Copy out the entries below, swapping "Given:" for "Goal:" wherever it occurs and leaving everything else as it stands.

═══ SUPPLIED DATA

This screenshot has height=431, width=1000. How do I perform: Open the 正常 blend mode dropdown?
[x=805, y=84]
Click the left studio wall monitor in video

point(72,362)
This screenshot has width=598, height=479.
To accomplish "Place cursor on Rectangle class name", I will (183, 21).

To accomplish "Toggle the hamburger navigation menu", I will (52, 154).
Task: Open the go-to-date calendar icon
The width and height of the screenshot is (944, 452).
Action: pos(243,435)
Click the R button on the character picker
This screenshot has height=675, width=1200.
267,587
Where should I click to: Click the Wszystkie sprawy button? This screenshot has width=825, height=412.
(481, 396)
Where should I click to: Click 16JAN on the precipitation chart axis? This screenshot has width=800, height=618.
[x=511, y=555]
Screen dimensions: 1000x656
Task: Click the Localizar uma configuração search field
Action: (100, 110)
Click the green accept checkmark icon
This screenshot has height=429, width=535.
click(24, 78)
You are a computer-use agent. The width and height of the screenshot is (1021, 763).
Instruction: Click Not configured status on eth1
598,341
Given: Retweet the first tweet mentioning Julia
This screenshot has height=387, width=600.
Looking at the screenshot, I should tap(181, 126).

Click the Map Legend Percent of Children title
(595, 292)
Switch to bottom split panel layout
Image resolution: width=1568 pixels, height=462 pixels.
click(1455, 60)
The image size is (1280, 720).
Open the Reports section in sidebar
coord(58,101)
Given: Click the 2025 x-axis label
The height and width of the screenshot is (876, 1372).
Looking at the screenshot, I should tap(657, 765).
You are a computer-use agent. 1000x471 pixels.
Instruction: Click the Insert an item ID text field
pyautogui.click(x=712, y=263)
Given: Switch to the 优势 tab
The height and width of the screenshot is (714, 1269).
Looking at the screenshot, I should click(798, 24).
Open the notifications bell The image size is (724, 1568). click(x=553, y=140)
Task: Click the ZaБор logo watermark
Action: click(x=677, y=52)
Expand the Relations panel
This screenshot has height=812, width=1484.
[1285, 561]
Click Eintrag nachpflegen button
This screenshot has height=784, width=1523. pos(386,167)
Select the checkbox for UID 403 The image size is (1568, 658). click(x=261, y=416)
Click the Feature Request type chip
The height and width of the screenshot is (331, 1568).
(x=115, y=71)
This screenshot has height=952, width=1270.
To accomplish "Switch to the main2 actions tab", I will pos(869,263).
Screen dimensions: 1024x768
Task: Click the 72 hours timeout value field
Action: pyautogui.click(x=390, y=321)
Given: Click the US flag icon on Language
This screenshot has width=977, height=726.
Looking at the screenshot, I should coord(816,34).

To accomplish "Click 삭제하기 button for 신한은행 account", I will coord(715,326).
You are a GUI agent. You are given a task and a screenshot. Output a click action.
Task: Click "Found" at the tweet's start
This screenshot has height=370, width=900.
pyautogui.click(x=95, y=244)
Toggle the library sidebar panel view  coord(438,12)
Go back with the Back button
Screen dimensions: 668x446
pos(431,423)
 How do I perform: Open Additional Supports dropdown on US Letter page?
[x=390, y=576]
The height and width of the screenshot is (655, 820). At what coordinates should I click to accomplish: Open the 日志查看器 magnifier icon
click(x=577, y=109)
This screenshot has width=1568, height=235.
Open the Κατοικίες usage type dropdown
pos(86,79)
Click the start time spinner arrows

══════

▶ **THE OUTPUT**
This screenshot has height=431, width=1000. How do I perform: Open the 正常 blend mode dropdown?
[x=805, y=84]
Click the left studio wall monitor in video

point(72,362)
This screenshot has width=598, height=479.
To accomplish "Place cursor on Rectangle class name", I will (183, 21).

To accomplish "Toggle the hamburger navigation menu", I will (52, 154).
Task: Open the go-to-date calendar icon
The width and height of the screenshot is (944, 452).
Action: pos(243,435)
Click the R button on the character picker
This screenshot has height=675, width=1200.
267,587
Where should I click to: Click the Wszystkie sprawy button? This screenshot has width=825, height=412.
(481, 396)
Where should I click to: Click 16JAN on the precipitation chart axis? This screenshot has width=800, height=618.
[x=511, y=555]
Screen dimensions: 1000x656
Task: Click the Localizar uma configuração search field
Action: (100, 110)
Click the green accept checkmark icon
This screenshot has height=429, width=535.
click(24, 78)
You are a computer-use agent. The width and height of the screenshot is (1021, 763).
Instruction: Click Not configured status on eth1
598,341
Goal: Retweet the first tweet mentioning Julia
This screenshot has height=387, width=600.
Looking at the screenshot, I should tap(181, 126).

Click the Map Legend Percent of Children title
(595, 292)
Switch to bottom split panel layout
Image resolution: width=1568 pixels, height=462 pixels.
click(1455, 60)
The image size is (1280, 720).
Open the Reports section in sidebar
coord(58,101)
Goal: Click the 2025 x-axis label
The height and width of the screenshot is (876, 1372).
Looking at the screenshot, I should tap(657, 765).
You are a computer-use agent. 1000x471 pixels.
Instruction: Click the Insert an item ID text field
pyautogui.click(x=712, y=263)
Goal: Switch to the 优势 tab
The height and width of the screenshot is (714, 1269).
Looking at the screenshot, I should click(798, 24).
Open the notifications bell The image size is (724, 1568). click(x=553, y=140)
Task: Click the ZaБор logo watermark
Action: click(x=677, y=52)
Expand the Relations panel
This screenshot has height=812, width=1484.
[1285, 561]
Click Eintrag nachpflegen button
This screenshot has height=784, width=1523. pos(386,167)
Select the checkbox for UID 403 The image size is (1568, 658). click(x=261, y=416)
Click the Feature Request type chip
The height and width of the screenshot is (331, 1568).
(x=115, y=71)
This screenshot has height=952, width=1270.
To accomplish "Switch to the main2 actions tab", I will pos(869,263).
Screen dimensions: 1024x768
Task: Click the 72 hours timeout value field
Action: pyautogui.click(x=390, y=321)
Goal: Click the US flag icon on Language
This screenshot has width=977, height=726.
Looking at the screenshot, I should coord(816,34).

To accomplish "Click 삭제하기 button for 신한은행 account", I will coord(715,326).
You are a GUI agent. You are given a task and a screenshot. Output a click action.
Task: Click "Found" at the tweet's start
This screenshot has height=370, width=900.
pyautogui.click(x=95, y=244)
Toggle the library sidebar panel view  coord(438,12)
Go back with the Back button
Screen dimensions: 668x446
pos(431,423)
 How do I perform: Open Additional Supports dropdown on US Letter page?
[x=390, y=576]
The height and width of the screenshot is (655, 820). At what coordinates should I click to accomplish: Open the 日志查看器 magnifier icon
click(x=577, y=109)
This screenshot has width=1568, height=235.
Open the Κατοικίες usage type dropdown
pos(86,79)
Click the start time spinner arrows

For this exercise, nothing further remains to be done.